Use of peripheral nerve blocks associated with improved joint replacement outcomes
Researchers compiled data on more than one million joint replacement patients who received a PNB in addition to general anaesthesia or epidural anaesthesia. Those who received the nerve block had fewer complications after surgery.
The role of anaesthesia techniques and resulting outcomes among the millions of patients undergoing orthopaedic surgery have recently gained widespread interest on a public health care level, according to Stavros G. Memtsoudis, lead investigator. “Previously, a number of studies have shown superior outcomes in patients receiving spinal or epidural regional anaesthesia compared to general anaesthesia,” he said. “In our study, we set out to determine the impact of peripheral nerve blocks (PNBs) — another mode of regional anaesthesia — on outcomes and complications.”
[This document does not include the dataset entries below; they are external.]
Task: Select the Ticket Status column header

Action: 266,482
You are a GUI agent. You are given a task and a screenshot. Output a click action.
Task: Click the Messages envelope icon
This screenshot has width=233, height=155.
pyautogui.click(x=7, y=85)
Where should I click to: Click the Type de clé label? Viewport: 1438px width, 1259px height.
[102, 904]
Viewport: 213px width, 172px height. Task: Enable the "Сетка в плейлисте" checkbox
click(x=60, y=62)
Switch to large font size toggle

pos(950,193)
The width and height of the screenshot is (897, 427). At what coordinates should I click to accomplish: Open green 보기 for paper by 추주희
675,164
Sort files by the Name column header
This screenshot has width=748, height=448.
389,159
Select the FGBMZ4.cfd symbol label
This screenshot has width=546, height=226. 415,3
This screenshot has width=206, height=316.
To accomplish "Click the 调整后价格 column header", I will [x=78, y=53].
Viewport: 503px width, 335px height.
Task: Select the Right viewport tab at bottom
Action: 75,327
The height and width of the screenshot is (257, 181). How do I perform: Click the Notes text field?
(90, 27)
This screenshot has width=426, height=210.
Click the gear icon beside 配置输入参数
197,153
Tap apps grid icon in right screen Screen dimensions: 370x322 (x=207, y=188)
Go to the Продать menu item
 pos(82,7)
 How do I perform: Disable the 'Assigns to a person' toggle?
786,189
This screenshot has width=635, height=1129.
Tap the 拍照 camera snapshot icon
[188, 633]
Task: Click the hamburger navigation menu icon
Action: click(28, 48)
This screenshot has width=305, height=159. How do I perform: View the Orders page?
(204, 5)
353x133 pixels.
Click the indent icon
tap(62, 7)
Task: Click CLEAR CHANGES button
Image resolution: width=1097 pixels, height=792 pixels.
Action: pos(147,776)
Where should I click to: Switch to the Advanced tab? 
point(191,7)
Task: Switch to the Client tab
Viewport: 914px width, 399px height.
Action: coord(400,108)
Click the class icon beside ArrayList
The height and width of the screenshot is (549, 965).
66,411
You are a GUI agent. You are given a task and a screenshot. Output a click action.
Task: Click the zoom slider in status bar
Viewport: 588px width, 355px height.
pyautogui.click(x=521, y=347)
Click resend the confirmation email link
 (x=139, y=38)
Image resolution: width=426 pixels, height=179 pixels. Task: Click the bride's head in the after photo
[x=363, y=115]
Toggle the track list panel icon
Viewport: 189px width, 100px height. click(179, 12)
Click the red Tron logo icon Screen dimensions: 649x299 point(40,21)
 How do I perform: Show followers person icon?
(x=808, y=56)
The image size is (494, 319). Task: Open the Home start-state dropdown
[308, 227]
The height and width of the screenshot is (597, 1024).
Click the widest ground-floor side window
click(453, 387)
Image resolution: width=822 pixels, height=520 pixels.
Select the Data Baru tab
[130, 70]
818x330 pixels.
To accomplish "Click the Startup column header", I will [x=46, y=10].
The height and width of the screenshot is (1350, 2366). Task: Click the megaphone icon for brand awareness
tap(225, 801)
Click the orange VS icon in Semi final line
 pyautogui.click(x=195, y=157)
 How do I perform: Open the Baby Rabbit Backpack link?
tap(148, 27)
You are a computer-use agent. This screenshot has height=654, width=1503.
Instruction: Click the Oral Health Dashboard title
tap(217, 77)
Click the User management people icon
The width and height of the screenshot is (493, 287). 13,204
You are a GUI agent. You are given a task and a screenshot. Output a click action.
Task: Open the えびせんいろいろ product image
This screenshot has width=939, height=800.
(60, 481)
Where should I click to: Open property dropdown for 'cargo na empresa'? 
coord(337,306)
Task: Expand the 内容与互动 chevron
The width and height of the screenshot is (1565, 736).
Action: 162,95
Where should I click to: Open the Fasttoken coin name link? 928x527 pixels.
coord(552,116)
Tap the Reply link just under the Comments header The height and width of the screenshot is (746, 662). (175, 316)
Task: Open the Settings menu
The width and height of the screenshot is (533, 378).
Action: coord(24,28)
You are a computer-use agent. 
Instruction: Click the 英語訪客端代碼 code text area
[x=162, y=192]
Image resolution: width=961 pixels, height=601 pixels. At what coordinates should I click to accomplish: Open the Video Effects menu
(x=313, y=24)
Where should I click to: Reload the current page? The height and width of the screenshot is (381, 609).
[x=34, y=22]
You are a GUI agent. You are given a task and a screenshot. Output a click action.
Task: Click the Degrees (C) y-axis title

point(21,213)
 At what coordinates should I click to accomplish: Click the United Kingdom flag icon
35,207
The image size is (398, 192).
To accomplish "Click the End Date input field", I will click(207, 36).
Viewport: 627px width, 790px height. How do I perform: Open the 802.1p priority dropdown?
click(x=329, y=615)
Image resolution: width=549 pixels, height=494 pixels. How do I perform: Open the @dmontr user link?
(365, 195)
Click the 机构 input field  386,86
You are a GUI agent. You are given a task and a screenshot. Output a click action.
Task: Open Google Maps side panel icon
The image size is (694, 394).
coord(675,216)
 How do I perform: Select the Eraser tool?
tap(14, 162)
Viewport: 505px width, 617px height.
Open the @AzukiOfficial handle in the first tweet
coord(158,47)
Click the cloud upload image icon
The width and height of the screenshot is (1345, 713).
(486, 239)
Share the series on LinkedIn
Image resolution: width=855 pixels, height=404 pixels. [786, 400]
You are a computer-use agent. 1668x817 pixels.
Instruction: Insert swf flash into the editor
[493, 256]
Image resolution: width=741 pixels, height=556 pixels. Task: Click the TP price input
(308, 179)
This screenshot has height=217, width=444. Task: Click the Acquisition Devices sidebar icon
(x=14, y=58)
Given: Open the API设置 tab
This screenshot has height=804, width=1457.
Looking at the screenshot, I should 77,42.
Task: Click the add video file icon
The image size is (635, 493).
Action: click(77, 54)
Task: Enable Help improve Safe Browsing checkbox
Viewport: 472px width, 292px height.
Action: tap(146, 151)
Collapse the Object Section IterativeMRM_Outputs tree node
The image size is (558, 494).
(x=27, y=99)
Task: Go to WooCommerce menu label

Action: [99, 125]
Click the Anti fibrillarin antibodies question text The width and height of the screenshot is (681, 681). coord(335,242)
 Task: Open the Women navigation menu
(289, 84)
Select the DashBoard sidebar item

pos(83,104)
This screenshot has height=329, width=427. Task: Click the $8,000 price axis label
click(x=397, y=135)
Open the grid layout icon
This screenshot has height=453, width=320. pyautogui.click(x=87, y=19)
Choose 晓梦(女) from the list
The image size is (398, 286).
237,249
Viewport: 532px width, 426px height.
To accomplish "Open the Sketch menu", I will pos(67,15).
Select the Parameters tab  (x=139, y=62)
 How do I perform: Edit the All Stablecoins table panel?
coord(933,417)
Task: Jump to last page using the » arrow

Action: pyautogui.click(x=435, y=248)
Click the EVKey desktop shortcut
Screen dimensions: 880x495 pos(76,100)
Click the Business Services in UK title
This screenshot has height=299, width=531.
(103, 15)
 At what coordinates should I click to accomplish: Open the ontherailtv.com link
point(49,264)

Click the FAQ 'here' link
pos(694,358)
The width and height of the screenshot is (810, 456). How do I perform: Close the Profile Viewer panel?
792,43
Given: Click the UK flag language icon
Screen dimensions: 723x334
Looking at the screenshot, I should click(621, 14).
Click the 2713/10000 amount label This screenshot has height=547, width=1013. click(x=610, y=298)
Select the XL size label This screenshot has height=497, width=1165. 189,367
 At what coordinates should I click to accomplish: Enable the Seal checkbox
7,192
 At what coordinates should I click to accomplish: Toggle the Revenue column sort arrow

A peripheral nerve block entails the injection of an anaesthetic near a specific nerve or bundle of nerves to block sensations of pain from a specific area. Peripheral nerve blocks have previously been found to improve pain control after joint replacement, but this is the first large study to determine the impact of PNBs on outcomes, according to Memtsoudis, an attending anaesthetist and senior scientist at HSS.
For their study, researchers conducted a retrospective review of more than one million hip and knee replacements performed between 2006 and 2013 using data collected by Premier Perspective. The database contains information from approximately 3,000 hospitals in the United States.
Investigators compiled information on complications, including cardiac, pulmonary, gastrointestinal and renal. They also determined the rate of infections, wound complications, and inpatient falls. In addition, they collected data on “resource utilization,” which included the number of blood transfusions needed, admission to an intensive care unit, opioid consumption, length of hospital stay, and the cost of hospitalisation.
In the study, 342,726 patients had a hip replacement and 719,426 had knee replacement surgery. Researchers found substantial variation in the utilization of peripheral nerve blocks, which were more frequently used in teaching hospitals and large hospitals with more than 500 beds.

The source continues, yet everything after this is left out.